REDNEPS | blog

Walking the High Line

Posted in Uncategorized by Andrew Spender on June 21, 2009

Starting at Gansevoort Street in the Meat Packing District and running to 20th Street in Chelsea, the High Line is a new elevated public park on the West Side. It was originally constructed in the 1930s to lift freight trains off Manhattan’s streets. The first third-of-a-mile stretch has been transformed into a wild flower paradise that retains the original aesthetic of a heavy industrial transport route.

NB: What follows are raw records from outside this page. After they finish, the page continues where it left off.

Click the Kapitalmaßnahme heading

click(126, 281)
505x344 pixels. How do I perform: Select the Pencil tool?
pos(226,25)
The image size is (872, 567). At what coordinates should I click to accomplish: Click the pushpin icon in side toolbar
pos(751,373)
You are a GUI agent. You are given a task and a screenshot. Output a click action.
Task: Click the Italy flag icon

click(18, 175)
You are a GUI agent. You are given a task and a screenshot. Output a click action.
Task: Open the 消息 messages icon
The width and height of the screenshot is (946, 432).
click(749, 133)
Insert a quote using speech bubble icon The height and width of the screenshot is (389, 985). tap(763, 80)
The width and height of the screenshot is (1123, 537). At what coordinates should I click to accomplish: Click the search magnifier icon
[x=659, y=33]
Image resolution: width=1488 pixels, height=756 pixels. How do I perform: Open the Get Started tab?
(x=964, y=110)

The High Line is about 30 feet off the floor and it runs through a gentrified belt of the West Side

The High Line is about 50 feet off the floor and it runs through a gentrified belt of the West Side

When all sections are complete in the next few years, the High Line will be a mile-and-a-half-long elevated park, running through the West Side neighborhoods of the Meatpacking District, West Chelsea and Clinton/Hell’s Kitchen. It features an integrated landscape, designed by landscape architects James Corner Field Operations, with architects Diller Scofidio + Renfro, combining meandering concrete pathways with naturalistic plantings.

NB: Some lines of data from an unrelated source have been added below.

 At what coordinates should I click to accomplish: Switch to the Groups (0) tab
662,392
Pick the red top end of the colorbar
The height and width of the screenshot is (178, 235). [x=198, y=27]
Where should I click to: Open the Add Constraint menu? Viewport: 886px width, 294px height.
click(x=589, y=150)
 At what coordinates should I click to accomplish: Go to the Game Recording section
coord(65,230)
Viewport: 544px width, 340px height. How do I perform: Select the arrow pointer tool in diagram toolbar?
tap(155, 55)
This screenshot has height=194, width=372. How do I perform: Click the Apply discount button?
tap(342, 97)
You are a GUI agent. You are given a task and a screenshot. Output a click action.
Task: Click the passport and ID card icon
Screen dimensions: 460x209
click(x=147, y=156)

Iron work of the High Line.

The range of plants is extensive and it’s sure to improve with age. There’s an interesting section on the High Line Web site about the planting design.  I really like the way it has been planted to create a “reclaimed by nature” feel. The whole walk-way feels like a journey through a place that time forgot, but the detail and quality of the design is remarkable.

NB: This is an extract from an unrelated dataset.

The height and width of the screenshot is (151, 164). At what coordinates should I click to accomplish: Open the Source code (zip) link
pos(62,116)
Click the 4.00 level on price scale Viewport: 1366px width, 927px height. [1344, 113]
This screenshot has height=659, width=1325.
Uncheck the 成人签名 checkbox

The contrast between the wild flowers and the industrial buildings makes the High Line enchanting.

The contrast between the wild flowers and the industrial buildings makes the High Line enchanting.

The views from the High Line are also fabulous. To the West, there are a series of industrial storage buildings and factories along the Hudson River, the majority of which have been converted to office buildings. The only Frank Gehry designed building in New York can also be viewed in all it’s glory. To the East, you get a different perspective of the very chic Meat Packing District and Chelsea with it’s blend of renovated-for-designer-retail industrial units and uber-modern residential blocks, with hidden gems like the Episcopalian seminary.

View looking East from the High Line. This picture has it all - old & new, residential and industrial, low-rise and Empire State.

View looking East from the High Line. This picture has it all - old & new, residential and industrial, low-rise and Empire State.